Table of contents:
The most common mechanism available in both open source and commercial API gateways is rate limiting: making sure a particular client sends no more than a certain number of requests per unit time. As it turns out, this is exactly the wrong abstraction for multiple reasons.
This small project aims to reproduce results from Jon Moore's talk
Stop Rate Limiting! Capacity Management Done Right.
He illustrated where rate limiting can break down using
Little's law N = X * R:
- N is capacity (number of workers)
- X is throughput (requests arrival rate)
- R is service time (how long it takes a worker to process a request)

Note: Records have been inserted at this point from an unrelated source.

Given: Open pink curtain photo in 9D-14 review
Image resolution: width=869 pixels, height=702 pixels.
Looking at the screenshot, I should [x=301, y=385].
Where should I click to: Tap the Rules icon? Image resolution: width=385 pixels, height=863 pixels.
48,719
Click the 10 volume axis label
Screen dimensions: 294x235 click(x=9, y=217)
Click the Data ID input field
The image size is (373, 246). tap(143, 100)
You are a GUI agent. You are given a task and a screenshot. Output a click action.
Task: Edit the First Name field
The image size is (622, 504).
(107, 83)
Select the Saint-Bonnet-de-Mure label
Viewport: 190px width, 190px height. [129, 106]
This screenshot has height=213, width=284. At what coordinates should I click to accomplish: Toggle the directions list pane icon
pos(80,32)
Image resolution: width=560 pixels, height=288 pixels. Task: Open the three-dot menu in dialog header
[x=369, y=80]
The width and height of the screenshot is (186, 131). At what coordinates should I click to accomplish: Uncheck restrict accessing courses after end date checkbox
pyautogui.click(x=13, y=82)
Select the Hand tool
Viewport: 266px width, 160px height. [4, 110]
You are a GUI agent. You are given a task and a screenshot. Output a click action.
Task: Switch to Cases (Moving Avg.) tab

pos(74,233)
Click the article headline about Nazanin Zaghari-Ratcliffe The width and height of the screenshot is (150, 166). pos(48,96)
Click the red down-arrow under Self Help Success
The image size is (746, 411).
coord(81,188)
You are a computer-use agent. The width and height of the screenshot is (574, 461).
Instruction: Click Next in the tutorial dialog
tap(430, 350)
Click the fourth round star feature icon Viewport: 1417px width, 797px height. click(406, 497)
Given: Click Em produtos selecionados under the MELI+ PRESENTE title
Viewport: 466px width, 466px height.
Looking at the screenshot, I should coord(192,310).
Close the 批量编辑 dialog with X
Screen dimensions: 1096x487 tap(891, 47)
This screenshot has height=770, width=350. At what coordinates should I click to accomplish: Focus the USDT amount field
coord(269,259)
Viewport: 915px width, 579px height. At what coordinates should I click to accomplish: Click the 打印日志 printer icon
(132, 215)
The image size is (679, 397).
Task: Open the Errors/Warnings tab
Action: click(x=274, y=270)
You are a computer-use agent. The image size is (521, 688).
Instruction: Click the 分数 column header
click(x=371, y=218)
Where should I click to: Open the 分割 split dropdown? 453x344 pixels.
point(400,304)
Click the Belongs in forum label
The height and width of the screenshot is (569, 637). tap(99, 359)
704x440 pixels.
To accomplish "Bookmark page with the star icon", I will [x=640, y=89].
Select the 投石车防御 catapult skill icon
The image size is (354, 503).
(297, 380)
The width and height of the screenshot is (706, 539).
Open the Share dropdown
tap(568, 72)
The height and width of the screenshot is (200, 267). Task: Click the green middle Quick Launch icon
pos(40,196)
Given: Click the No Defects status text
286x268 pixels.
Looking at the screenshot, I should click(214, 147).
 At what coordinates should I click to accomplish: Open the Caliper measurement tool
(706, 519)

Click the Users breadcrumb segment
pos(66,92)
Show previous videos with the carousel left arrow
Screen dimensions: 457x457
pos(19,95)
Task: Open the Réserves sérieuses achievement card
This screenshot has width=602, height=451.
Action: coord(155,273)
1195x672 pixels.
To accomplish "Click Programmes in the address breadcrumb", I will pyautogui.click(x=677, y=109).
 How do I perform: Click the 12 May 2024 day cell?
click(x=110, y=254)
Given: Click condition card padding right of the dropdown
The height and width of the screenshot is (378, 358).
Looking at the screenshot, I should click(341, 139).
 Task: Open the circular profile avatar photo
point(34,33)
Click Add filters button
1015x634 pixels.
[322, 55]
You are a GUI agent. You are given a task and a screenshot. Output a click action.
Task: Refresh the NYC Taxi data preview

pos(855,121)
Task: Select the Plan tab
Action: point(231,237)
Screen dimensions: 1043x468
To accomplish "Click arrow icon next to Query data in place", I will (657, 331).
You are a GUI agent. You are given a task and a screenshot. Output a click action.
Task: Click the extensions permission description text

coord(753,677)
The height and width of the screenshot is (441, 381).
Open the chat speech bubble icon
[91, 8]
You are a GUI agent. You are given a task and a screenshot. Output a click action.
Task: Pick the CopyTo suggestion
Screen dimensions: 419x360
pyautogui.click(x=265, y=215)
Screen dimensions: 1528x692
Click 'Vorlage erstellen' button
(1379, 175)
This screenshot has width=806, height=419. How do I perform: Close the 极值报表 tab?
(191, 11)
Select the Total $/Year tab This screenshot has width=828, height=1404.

In the examples client sends 5 requests per second using 10 workers which wait for a response no longer than 2.5 seconds.
$ ./client -worker=10 -rps=5 -origin=http://origin:8000Origin server has an SLO to serve 99% of requests within 1 second. It has fixed number of workers, each takes 1 second on average to process a request. Requests are enqueued when workers are busy and discarded when the queue is full.
$ ./origin -worker=7 -worktime=1s -queue=100According to Little's law, origin should be able to handle 7 requests per second.
N = X * R
7 workers = X rps * 1s
X = 7/1 = 7 rps
Run the programs in Docker Compose and check out Grafana dashboard:
- client sends 5 requests per second and receives HTTP 200 OK responses
- origin processes 5 requests per second
- origin has served requests with average latency 1 second
- origin has served 50% of requests (50th percentile) within 1 second
- origin has served 99% of requests (99th percentile) within 1 second
Note, quantiles are estimated.
Almost all observations fall into the bucket {le="1.05"}, i.e. the bucket from 1s to 1.05s.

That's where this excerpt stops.